Azpilcueta no pudo evitar una mirada de admiración hacia el gitano.

—Pero si pareces un picoleto y todo, mi queridísimo Amaya. Supongo que te diste cuenta de que no dijo ni mu de la segunda foto. Ese es mi as en la manga. Los de ETA saben ya, o deben de saber, que la figura está quemada. Que la tenemos nosotros. Pero si es Erik el que la inserta otra vez en el torrente del tráfico, quizá quieran ponerse en contacto con él.

—¿Y qué pasa si no quiere meterse en líos con ellos?

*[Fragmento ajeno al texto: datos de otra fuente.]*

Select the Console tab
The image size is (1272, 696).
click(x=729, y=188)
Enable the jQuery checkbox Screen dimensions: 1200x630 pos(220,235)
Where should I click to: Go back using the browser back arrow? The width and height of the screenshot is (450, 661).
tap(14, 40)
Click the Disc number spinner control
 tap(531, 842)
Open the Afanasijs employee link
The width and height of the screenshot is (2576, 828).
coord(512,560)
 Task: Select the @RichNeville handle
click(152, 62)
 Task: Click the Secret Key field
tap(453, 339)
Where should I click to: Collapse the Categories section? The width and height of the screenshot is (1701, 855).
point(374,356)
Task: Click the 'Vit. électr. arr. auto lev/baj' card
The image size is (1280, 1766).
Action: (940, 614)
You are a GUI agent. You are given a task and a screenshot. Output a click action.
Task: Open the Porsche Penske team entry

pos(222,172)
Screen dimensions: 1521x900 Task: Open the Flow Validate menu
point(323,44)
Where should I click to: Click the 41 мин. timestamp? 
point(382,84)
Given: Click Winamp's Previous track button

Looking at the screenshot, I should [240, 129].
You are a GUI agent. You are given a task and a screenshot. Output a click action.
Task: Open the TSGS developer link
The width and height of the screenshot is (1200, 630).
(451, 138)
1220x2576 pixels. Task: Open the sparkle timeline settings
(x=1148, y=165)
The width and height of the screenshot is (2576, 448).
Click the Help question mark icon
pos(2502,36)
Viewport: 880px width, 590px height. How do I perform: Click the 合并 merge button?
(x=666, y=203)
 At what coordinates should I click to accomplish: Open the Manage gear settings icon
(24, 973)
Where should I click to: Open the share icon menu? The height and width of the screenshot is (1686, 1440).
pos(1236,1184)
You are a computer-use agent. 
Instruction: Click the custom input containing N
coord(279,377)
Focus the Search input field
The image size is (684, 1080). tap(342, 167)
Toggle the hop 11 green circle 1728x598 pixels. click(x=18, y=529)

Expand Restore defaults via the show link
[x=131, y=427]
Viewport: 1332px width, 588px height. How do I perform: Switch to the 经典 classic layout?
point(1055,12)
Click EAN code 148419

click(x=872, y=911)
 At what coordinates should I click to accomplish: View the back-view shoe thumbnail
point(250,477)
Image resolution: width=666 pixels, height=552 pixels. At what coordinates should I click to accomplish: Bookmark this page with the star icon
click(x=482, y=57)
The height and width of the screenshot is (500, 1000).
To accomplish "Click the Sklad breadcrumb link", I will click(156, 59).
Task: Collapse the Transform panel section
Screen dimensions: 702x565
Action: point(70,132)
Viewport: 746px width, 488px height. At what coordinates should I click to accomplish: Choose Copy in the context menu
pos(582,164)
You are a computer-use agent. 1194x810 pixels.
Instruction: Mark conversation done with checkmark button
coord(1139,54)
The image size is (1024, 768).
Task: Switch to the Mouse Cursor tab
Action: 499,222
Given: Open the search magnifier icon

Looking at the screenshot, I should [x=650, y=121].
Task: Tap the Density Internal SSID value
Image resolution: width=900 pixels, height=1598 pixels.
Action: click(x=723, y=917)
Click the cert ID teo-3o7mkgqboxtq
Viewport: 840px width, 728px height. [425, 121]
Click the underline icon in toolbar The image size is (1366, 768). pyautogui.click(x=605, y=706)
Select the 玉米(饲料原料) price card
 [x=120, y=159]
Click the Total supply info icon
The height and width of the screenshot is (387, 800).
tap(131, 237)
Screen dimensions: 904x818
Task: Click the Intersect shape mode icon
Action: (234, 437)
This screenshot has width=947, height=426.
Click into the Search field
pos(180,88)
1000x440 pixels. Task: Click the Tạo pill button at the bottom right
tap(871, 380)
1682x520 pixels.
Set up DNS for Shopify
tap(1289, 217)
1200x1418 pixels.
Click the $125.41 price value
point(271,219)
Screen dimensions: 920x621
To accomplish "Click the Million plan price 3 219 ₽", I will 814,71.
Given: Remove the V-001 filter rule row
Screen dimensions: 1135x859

—Para eso traigo la segunda foto. Por si el abuelo tuviera algún prejuicio. El retablo es una causa aún pendiente de Erik con la justicia española. No prescribe precisamente ahora por delitos relacionados con el terrorismo. La voz de la conciencia, que a veces viene de visita desde el pasado —remachó Azpilcueta con serenidad profesional, aunque con un tono amargo.

Mientras les duró la botella de vino —magia gallega con punto dulce y aguja—, terminaron de ver el álbum de fotos con las mejores instantáneas de cada uno, obviando alguna página de común y tácito acuerdo. El comandante y Amaya disputaron por pagar la cuenta. Azpilcueta terció diciendo que si todo iba bien ninguno iba a pagar. Iba a ser una amable invitación, como confirmó puntualmente el gerente de don René Alphonse Van den Berghe.